━━━━━ GIVEN PASSAGE

On Christmas eve in 1938, the physicist Lise Meitner took a walk in the snowy woods of Kungalv, Sweden, with her nephew, Otto Frisch, also a physicist. A Jewish refugee who had recently escaped from Hitler's Germany, Meitner began discussing with Frisch some puzzling experimental results from a lab in Berlin.
By the time their famous walk was over, Meitner had scribbled down for the first time the equations that demonstrated the possibility of extracting huge amounts of energy from the splitting or "fission" of uranium atoms. Seventy years ago today, the woman whom Albert Einstein called "our Madame Curie" ushered us into the nuclear age.
Meitner wanted nothing to do with the military use of the unprecedented energy she had discovered. Still, the insights of Meitner and others made it possible to create the bombs used to conclude World War II in the tragedies of Hiroshima and Nagasaki, and the great taboo has held since then. But it may not last much longer. As we contemplate the prospect of nuclear weapons in the hands of North Korea and Iran, it would seem that the advance of science has outpaced the needed capacities of human stewardship.
But there is more to this Christmas story than the unhappy possibility of nuclear power's abuse. Like the three wise men following a star, Meitner was also bearing gifts. The world is becoming increasingly aware of the costs and consequences of our present global energy system, from carbon emissions to the massive petro-funding of fanatic theocracies. Yet, as Meitner showed, all of the energy we could ever hope to use is around us in ordinary matter.
Our physical world is the product of long-ago nuclear explosions, whose vast energy remains stored in the atoms of our planet. Hydrogen was forged in the super-high temperatures of the Big Bang, and other basic chemical elements of life, like oxygen and carbon, were created in the cores of early stars, long before the Earth and sun were formed.
As Meitner recognized, the energy from these primordial nuclear power plants is available to us in astonishing abundance.

━━━━━━━━━━
━━━━━ RECORDED DATA

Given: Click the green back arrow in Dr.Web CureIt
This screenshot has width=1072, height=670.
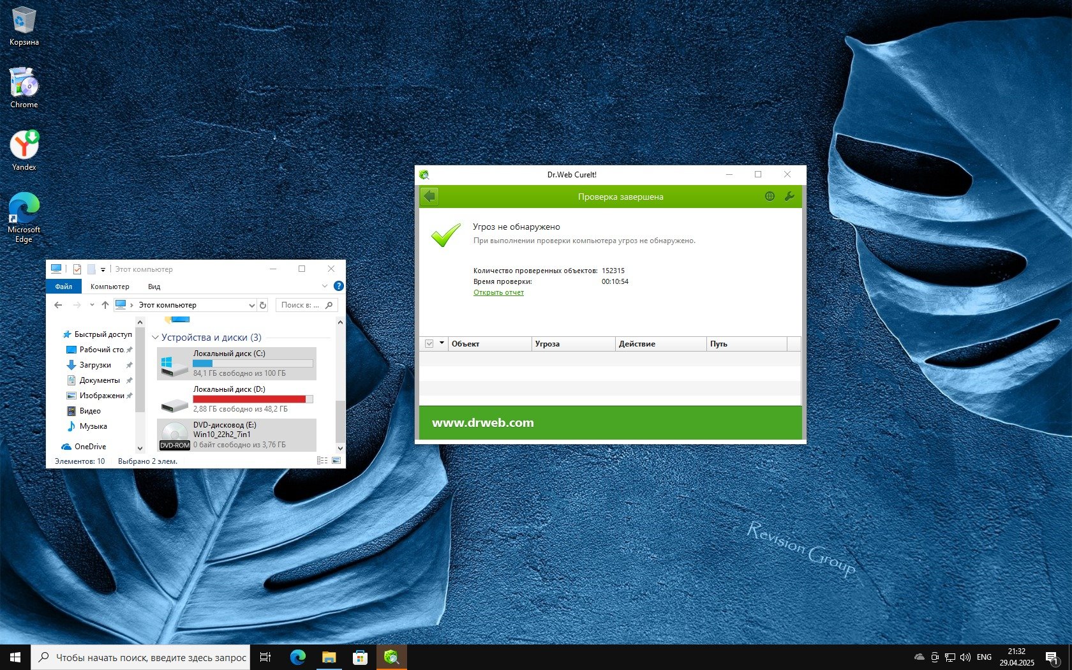Looking at the screenshot, I should click(429, 197).
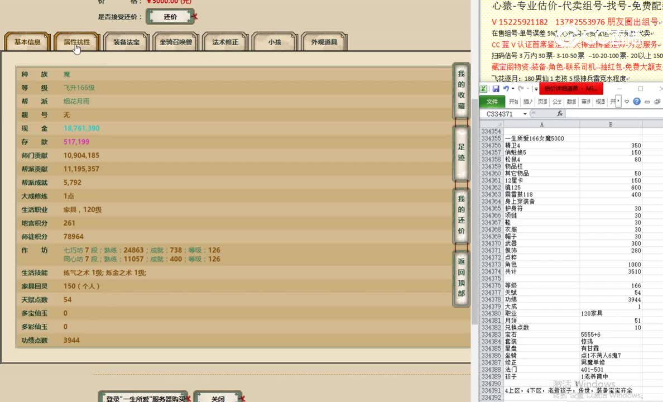The width and height of the screenshot is (663, 402).
Task: Select the 开始 ribbon tab
Action: click(x=513, y=101)
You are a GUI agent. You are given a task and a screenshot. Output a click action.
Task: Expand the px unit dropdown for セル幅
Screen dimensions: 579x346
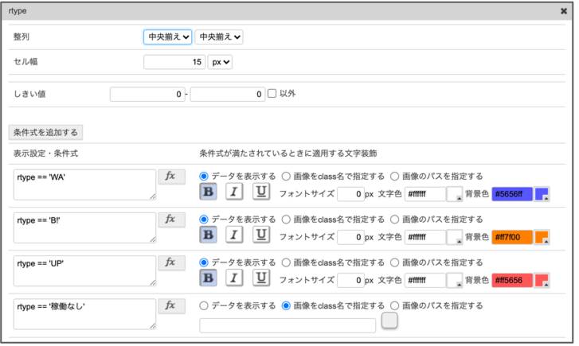coord(220,62)
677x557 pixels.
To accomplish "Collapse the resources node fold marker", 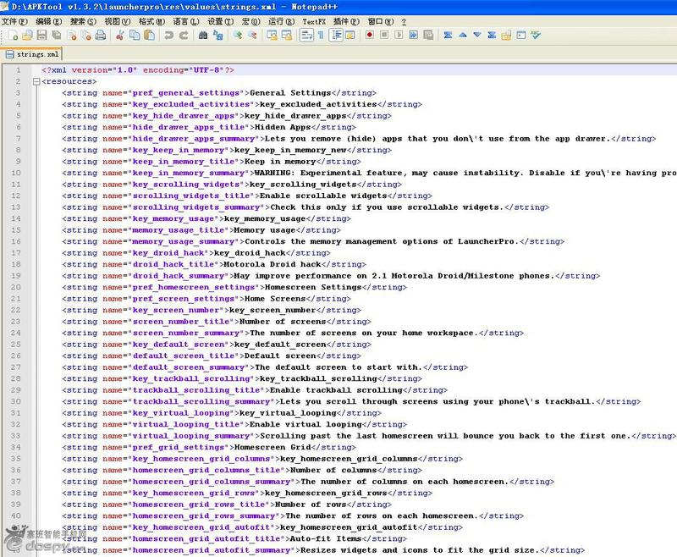I will [35, 81].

━━━━━━━━━━

* _YOUR OBJECTIVE_:
Continue the passage on Lise Meitner and the energy of nuclear fission, starting right after its final sentence.

* _ANSWER BOX_:
The technology is already well known. Consider France, which currently generates 80% of its electricity using fission to release the energy inside relatively rare uranium atoms.
Though the vexing and politically charged issues of nuclear waste disposal have not been fully resolved, nuclear energy is both green and clean, especially as compared to dirty, dangerous oil and coal.
The French have been using nuclear energy for decades, with few safety problems and no carbon footprint. Expanding America's already well-established and impressively safe nuclear-power capacity by a factor of roughly 15 (to put us on a par with France) would allow us to make a relatively quick transition to energy security and to much-lower greenhouse gas emissions.
But Meitner's legacy might eventually yield still more precious gifts. Scientists and engineers have been working for more than half a century on ways to use the energy available from "burning" deuterium (a rare but stable isotope of hydrogen) in fusion reactions -- that is, by combining rather than splitting atoms. This is a very difficult technological objective, but it might well be achieved in a few decades.
If fusion technology using deuterium were to be developed, current total world energy demand each year could be met by using the natural deuterium available in a cube of water measuring about 200 meters on each side. Such technology would be incredibly eco-friendly, especially as compared with solar power and other renewable energy sources, which make hugely problematic demands on land use.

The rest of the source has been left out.